## Problem
Count the lines in the records below that contain the word "Select", treating uppercase and lowercase as different, and give only the number.

Collected data:
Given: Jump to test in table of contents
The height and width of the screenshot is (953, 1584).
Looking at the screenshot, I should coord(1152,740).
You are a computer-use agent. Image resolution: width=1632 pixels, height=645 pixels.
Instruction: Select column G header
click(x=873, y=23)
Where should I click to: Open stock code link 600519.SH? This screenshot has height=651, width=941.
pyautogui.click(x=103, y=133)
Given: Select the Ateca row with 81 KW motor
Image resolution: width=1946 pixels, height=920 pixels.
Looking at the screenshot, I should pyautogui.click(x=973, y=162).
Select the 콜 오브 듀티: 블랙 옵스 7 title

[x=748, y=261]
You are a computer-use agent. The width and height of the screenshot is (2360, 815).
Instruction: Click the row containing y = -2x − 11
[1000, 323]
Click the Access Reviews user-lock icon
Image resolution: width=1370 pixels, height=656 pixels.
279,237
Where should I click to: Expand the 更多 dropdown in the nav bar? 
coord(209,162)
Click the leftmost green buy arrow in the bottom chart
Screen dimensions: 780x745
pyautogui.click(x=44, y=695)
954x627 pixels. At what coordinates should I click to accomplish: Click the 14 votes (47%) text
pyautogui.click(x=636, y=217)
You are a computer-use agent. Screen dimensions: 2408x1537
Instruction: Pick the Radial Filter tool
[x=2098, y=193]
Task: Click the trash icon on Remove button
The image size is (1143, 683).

## Answer to this exercise
3